Saved data entries:

=== Begin Enclosure ===

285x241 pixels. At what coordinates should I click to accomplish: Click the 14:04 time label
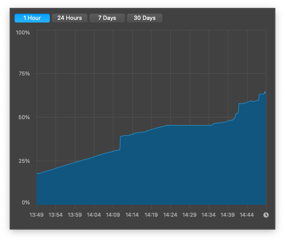pos(94,215)
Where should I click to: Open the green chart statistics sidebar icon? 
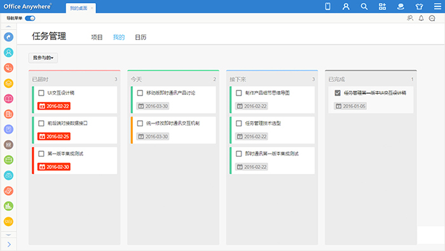click(8, 206)
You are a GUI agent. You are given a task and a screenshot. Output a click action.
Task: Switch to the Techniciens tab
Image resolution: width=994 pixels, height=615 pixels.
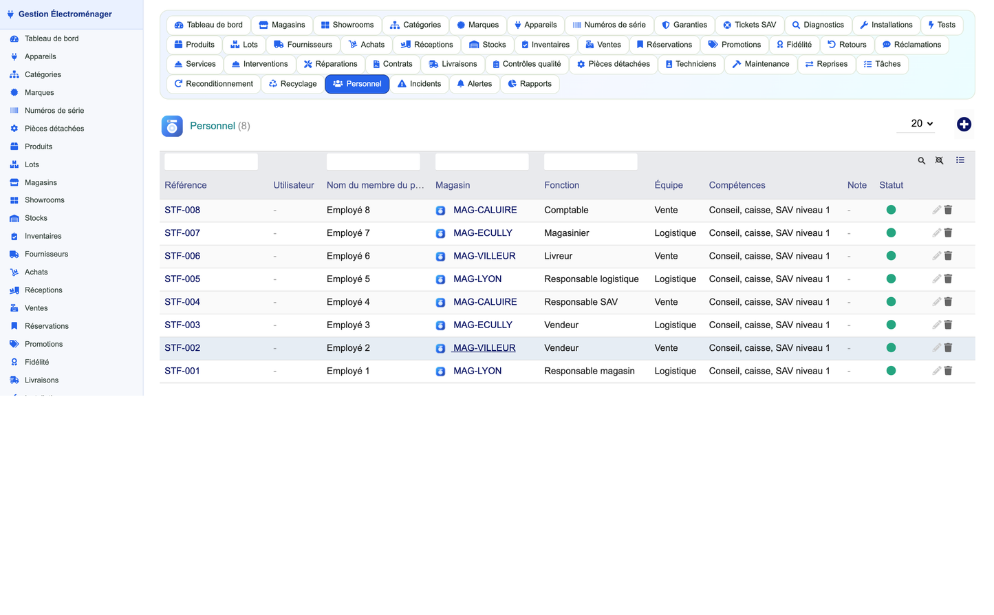point(691,64)
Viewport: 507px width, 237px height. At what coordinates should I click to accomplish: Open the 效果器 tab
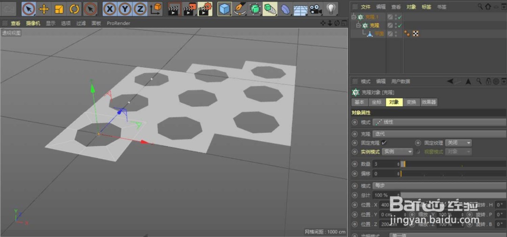(429, 102)
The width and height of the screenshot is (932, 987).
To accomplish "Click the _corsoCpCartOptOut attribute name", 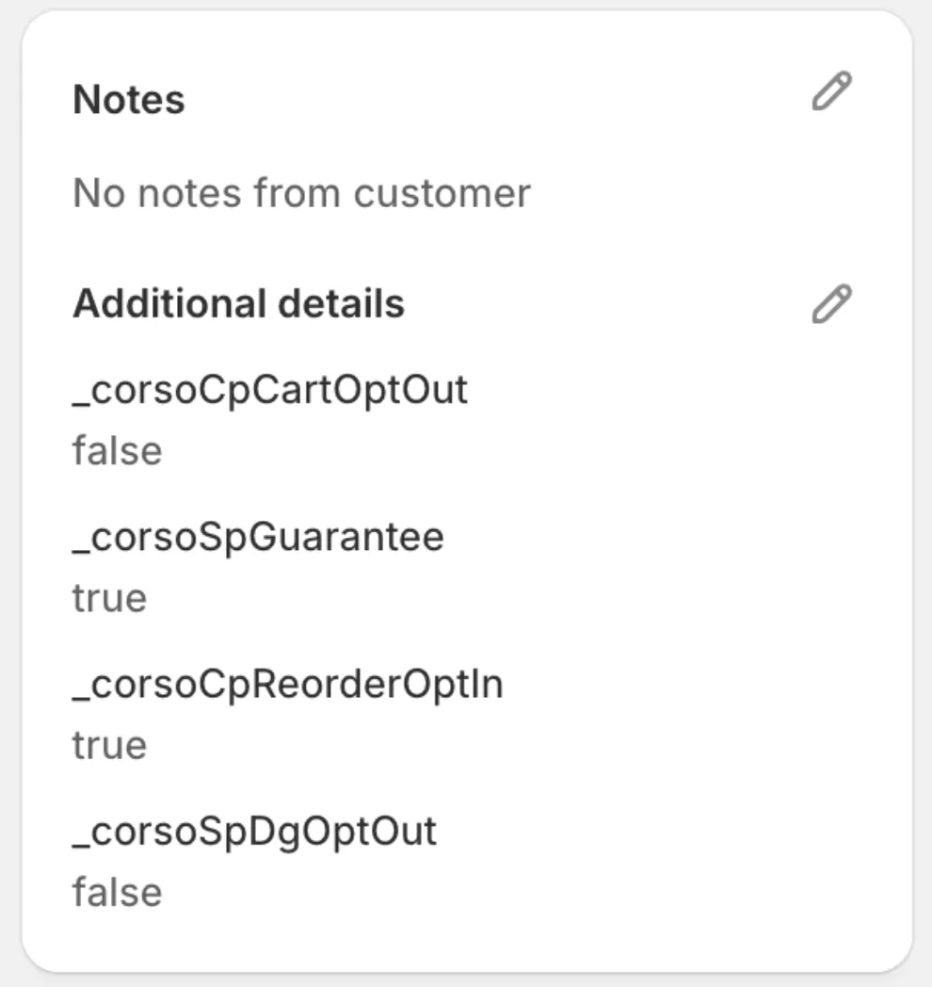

=== End Enclosure ===

● **Prompt**
Show all lines above holding "screenshot".

● **Answer box**
You are a GUI agent. You are given a task and a screenshot. Output a click action.
The width and height of the screenshot is (932, 987).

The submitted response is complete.